[Stored entries]
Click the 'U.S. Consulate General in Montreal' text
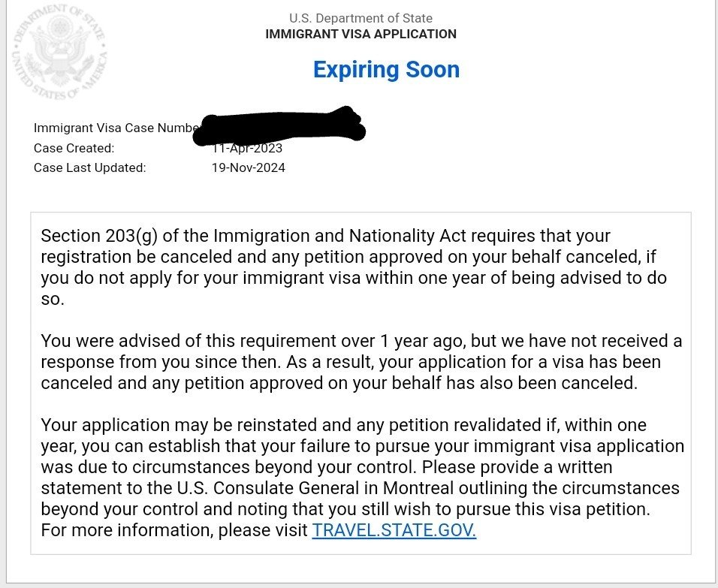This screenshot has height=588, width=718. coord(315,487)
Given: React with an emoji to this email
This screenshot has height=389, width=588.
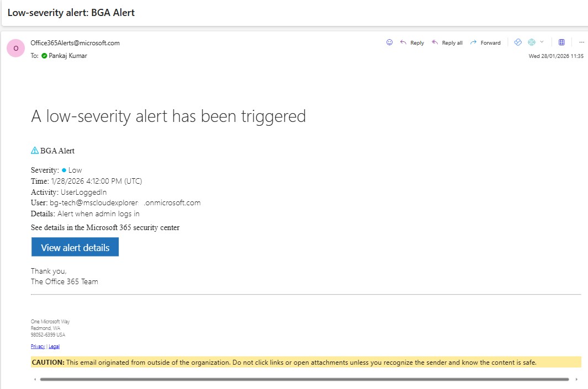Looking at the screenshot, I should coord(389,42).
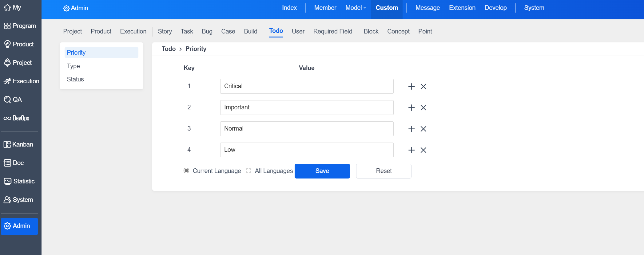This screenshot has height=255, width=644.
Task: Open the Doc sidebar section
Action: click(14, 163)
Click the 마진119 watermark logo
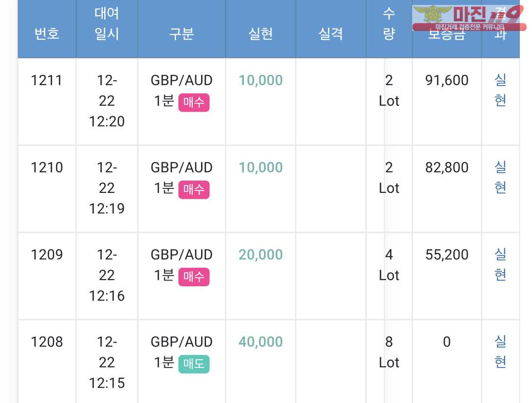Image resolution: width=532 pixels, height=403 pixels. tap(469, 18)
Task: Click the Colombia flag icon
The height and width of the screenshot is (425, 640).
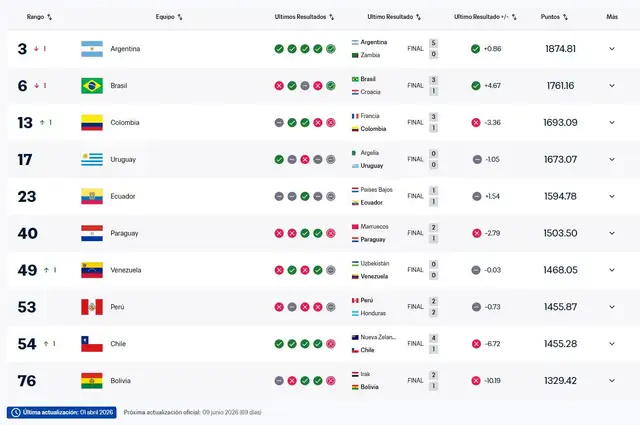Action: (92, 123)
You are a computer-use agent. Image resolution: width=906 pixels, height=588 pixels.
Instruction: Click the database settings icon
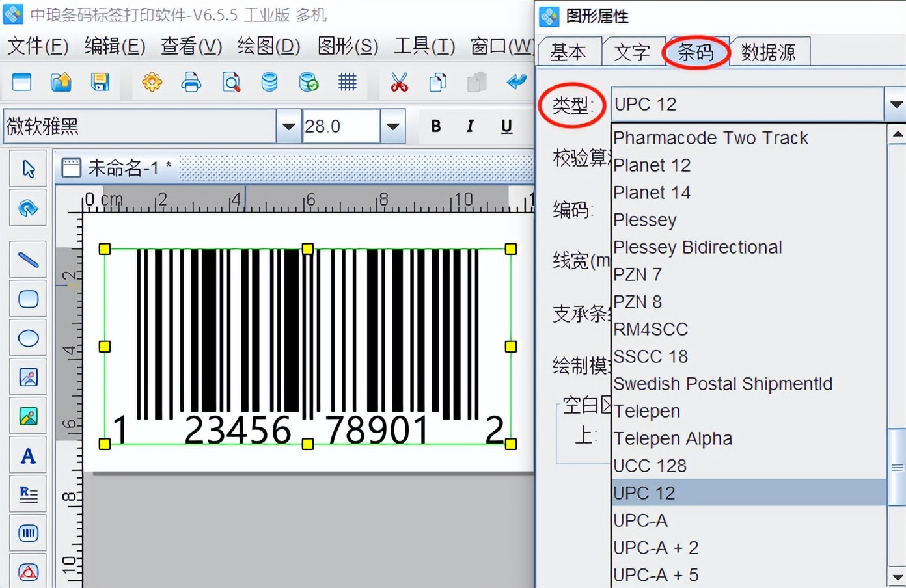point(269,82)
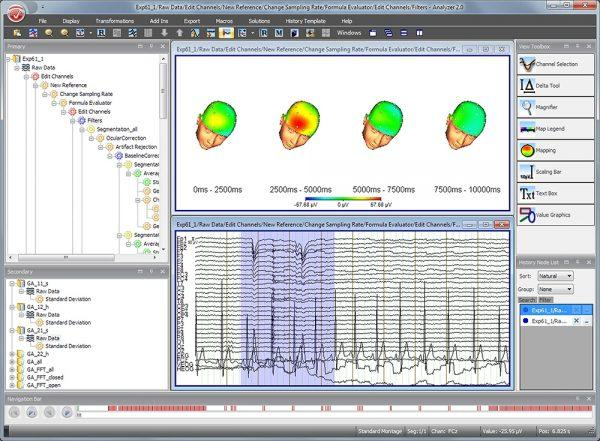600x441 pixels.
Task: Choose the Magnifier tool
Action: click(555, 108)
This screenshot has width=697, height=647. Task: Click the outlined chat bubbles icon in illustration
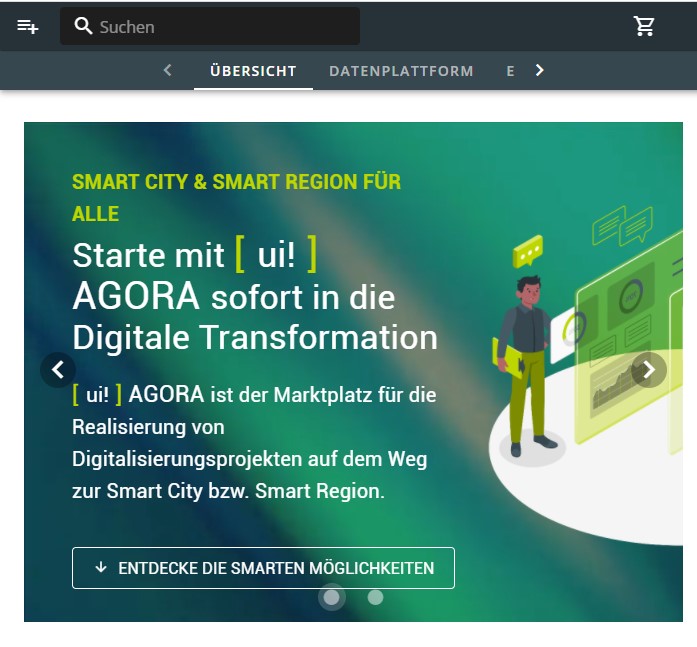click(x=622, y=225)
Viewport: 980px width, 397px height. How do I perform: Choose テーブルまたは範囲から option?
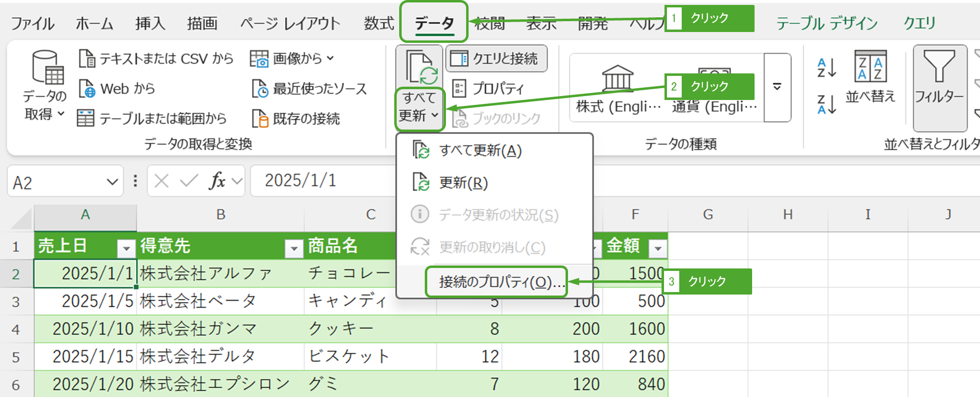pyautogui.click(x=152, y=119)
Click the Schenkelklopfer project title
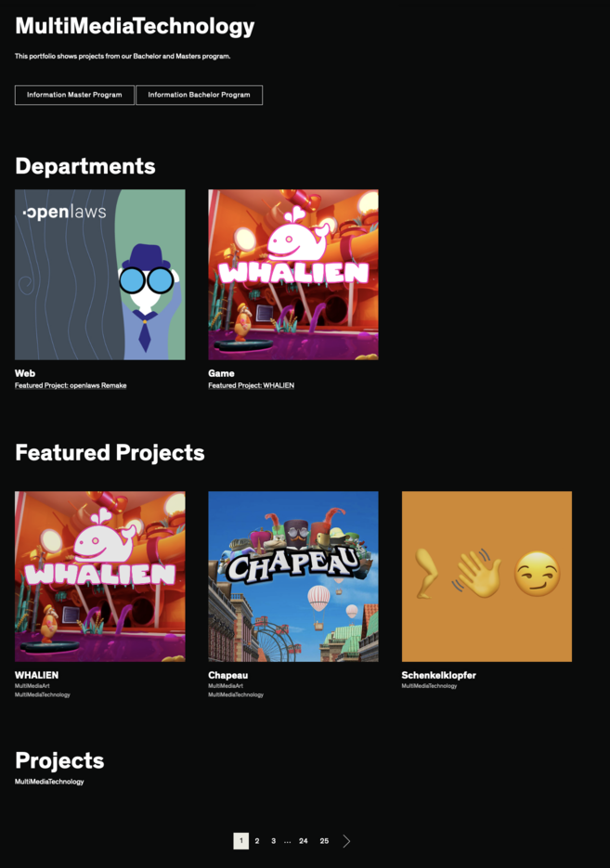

• Aim of the exercise: Restate the data above exactly, stripping out each image.

• Answer section:
Click the 'U.S. Consulate General in Montreal' text
This screenshot has height=588, width=718. coord(315,487)
Given: React with an emoji to this email
This screenshot has height=389, width=588.
Looking at the screenshot, I should coord(389,42).
This screenshot has height=255, width=644.
Task: Open the Doc sidebar section
Action: click(14, 163)
Click the 마진119 watermark logo
Image resolution: width=532 pixels, height=403 pixels. tap(469, 18)
Task: Click the Colombia flag icon
The height and width of the screenshot is (425, 640).
Action: (92, 123)
You are a computer-use agent. Image resolution: width=906 pixels, height=588 pixels.
Instruction: Click the database settings icon
point(269,82)
600x441 pixels.
Task: Choose the Magnifier tool
Action: click(555, 108)
This screenshot has width=697, height=647. Task: Click the outlined chat bubbles icon in illustration
click(x=622, y=225)
Viewport: 980px width, 397px height. How do I perform: Choose テーブルまたは範囲から option?
pyautogui.click(x=152, y=119)
Click the Schenkelklopfer project title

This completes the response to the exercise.